Fincher has made sure there are plenty of pleasing characters to take in, like Justin Timberlake, who exudes sexy arrogance in his portrayal of Napster founder Sean Parker. The first time Timberlake comes on screen, he's shirtless with a girl on top of him (of course).
But he's more than meets the eye: Conniving and cloying, at times, Timberlake's Parker is downright evil, willing to do and say anything to get on Facebook's payroll. "Look at my face and tell me I don't know what I'm talking about," Parker tells Zuckerberg at a nightclub, multi-colored lights contorting his face like a monster's.

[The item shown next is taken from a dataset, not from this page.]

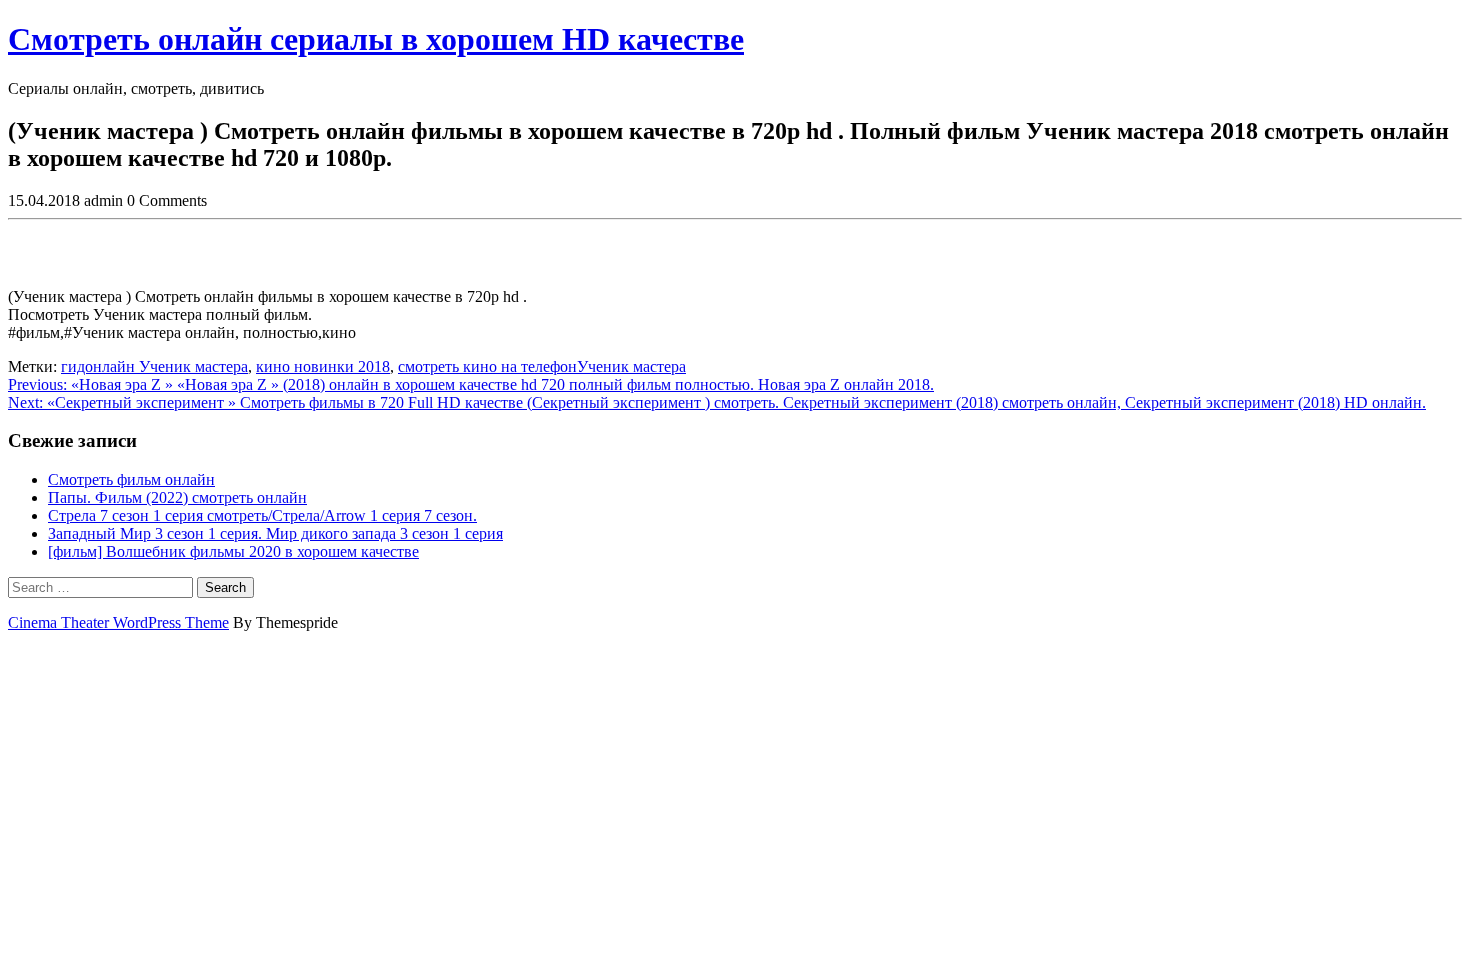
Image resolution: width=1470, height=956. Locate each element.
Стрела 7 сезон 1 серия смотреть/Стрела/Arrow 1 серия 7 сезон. (262, 515)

Then there's Andrew Garfield, the soon-to-be Spider-Man who plays Eduardo Saverin, Facebook's co-founder and Zuckerberg's only friend. Garfield's Saverin is a smart, sweet heartthrob, a could've-been, would've-been household name who gets steamrolled by Zuckerberg when his plans for Facebook outpace Saverin's conceptions of what a social network can be. Garfield proves he can play a loyal confidant as well as he can a stabbed-in-the-back best friend: His fits of rage prompt the sort of fist-clenching usually reserved for thrillers.
But then, "The Social Network" is a thriller in its own way. It's mind boggling to think that a Web site that was launched seven years ago now occupies the kind of status in society usually set aside for life staples like cars and microwaves. To some, Facebook is as essential as those necessities, if not more so.
In reality, the fake Mark Zuckerberg got his wish: power. And the movie that tells the story of how he obtained it is no less awe-inspiring.